Unless and until a care order is made, it is the court that decides whether or not the children should return home. The court also determines whether the amount of contact with parents allowed by the local authority is reasonable. After a care order has been made, the court continues to have power to resolve disputes about contact, but it is then the local authority that decides whether the children can safely go home.
In some cases, there is a plan under the care order to return the children to their natural family. Parents may agree to care orders on the basis that packages of support, training, counselling and treatment necessary to make the plan to return them home viable will be available. Sometimes, for a variety of reasons, things promised are not delivered and plans are changed after a care order has been granted. Key milestones required by the care plan are not met and parents are understandably left feeling cheated and misled, yet have little practical recourse. They can apply to have the care order discharged, for contact to be significantly increased, or for a residence order, but these steps usually fail because the essential concerns which led to the care order remain.
In May 2001, the Court of Appeal introduced a scheme in W and B  2 FLR 582 whereby the court could put off the transfer of responsibility to the local authority by making only interim care orders. Alternatively, the court could require the key milestones to be given a starred status. If events required by the care plan were not met within a specified timescale, the case could be brought back to court.
All this was arguably a great step forward, particularly for parents, but W and B was appealed. The House of Lords concluded that this innovative system was not permitted by the legislative framework. It was further said that the starring system would impose additional strains on local authorities in the allocation of scarce financial and other resources and would affect authorities' discharge of their responsibilities to other children. There would have been a need to produce a formal report whenever a care plan was significantly departed from and then parties would have to await the outcome of any subsequent court proceedings. Supervision by the court would encourage 'drift' in decision-making, a perennial problem in children cases - some care cases take years to resolve.

Requests:
A. Answer these questions from the passage on care orders:
(i) Until a care order is made, who decides whether the children should return home?
(ii) In what month and year did the Court of Appeal introduce its scheme in W and B?
(iii) What would supervision by the court encourage in decision-making, according to the House of Lords?
B. Continue the passage on care orders, picking up after its last sentence.

Provided material:
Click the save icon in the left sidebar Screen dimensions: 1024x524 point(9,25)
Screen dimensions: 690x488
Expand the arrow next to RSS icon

Outputs:
A.
(i) The court.
(ii) May 2001.
(iii) 'Drift'.

B.
The House of Lords decision returns us to the position that once a care order has been made, the court has no supervisory role in monitoring the local authority's discharge of its responsibilities.
The House of Lords has invited Parliament to consider the serious problems identified and whether some degree of court supervision of local authorities' discharge of their parental responsibilities would bring about an overall improvement in the quality of child care provided. Neither the debate nor any change is likely to happen soon. Change itself will be expensive. While the Budget has commendably increased funding to combat child poverty, no significant increase is apparent for local authority child care departments. We rightly regard children as being important. Damaged children are losses to society, often resulting in wider and chronic problems. We spend large sums on the court process and yet fail some of our most vulnerable children for lack of funds to provide something which has been assessed by all concerned to be in their best interests.
In the absence of change, courts and practitioners need to take special care in ensuring, without being overzealous, that the local authority will be able to deliver what has been agreed. Local authorities must be ready to say that there can be no guarantees. Parents need to be advised that if they agree to a care order on the basis of rehabilitation, the plan may unavoidably be altered, resulting in the children not going home. All concerned must minimise possible problems by anticipating them and addressing them in advance through careful negotiation.